__DESCRIPTION OF THE TASK__
Copy each line in the data that includes the word "screenshot".

__INFORMATION__

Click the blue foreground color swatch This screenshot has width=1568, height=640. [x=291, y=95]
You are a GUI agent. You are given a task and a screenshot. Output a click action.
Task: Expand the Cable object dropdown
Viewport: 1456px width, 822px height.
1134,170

__RESPONSE TO THE EXERCISE__
Click the blue foreground color swatch This screenshot has width=1568, height=640. [x=291, y=95]
You are a GUI agent. You are given a task and a screenshot. Output a click action.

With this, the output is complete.